First of all, realize that getTextContent is intended for searchable text extraction and that's all it's intended to do.
It's been suggested in the comments above that you use page.getOperatorList(), but that's basically re-implementing the whole PDF drawing model in your code... which is basically silly because the largest chunk of PDFJS does exactly that... except not for the purpose of text extraction but for the purpose of rendering to canvas. So what you want to do is to hack canvas.js so that instead of just setting its internal knobs it also does some callbacks to your code. Alas, if you go this way, you won't be able to use stock PDFJS, and I rather doubt that your goal of color extraction will be seen as very useful for PDFJS' main purpose, so your changes are likely not going to get accepted upstream, so you'll likely have to maintain your own fork of PDFJS.
After this dire warning, what you'd need to minimally change are the functions where PDFJS has parsed the PDF color operators and sets its own canvas painting color. That happens around line 1566 (of canvas.js) in function setFillColorN. You'll also need to hook the text render... which is rather a character renderer at canvas.js level, namely CanvasGraphics_paintChar around line 1270. With these two hooked, you'll get a stream of callbacks for color changes interspersed between character drawing sequences. So you can reconstruct the color of character sequences reasonably easy from this.. in the simple color cases.

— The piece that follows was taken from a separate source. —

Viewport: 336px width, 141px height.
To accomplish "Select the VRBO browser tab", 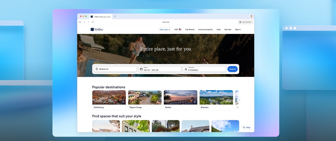I will (101, 17).
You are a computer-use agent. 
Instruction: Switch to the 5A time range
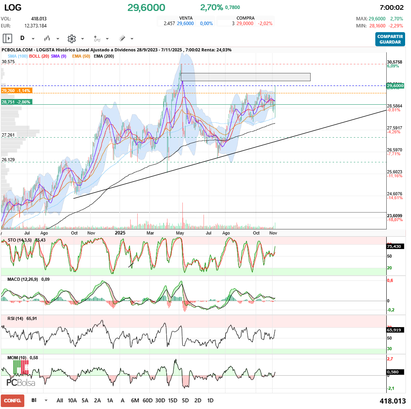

And now I'm getting to the really ugly part: the fact that PDF has an extremely complex color model. First there are two colors for drawing anything, including text: a fill color and stroke (outline) color. So far not too scary, but the color is an index in a ColorSpace... of which there are several, RGB being only one possibility. Then there's also alpha and compositing modes, so the layers (of various alphas) can result in a different final color depending on the compositing mode. And the PDFJS has not a single place where it accumulates color from layers.. it simply [over]paints them as they come. So if you only extract the fill color changes and ignore alpha, compositing etc.. it will work but not for complex documents.
Hope this helps.
There's no need to patch pdfjs, the transform property gives the x and y, so you can go through the operator list and find the setFillColor op that precedes the text op at that point.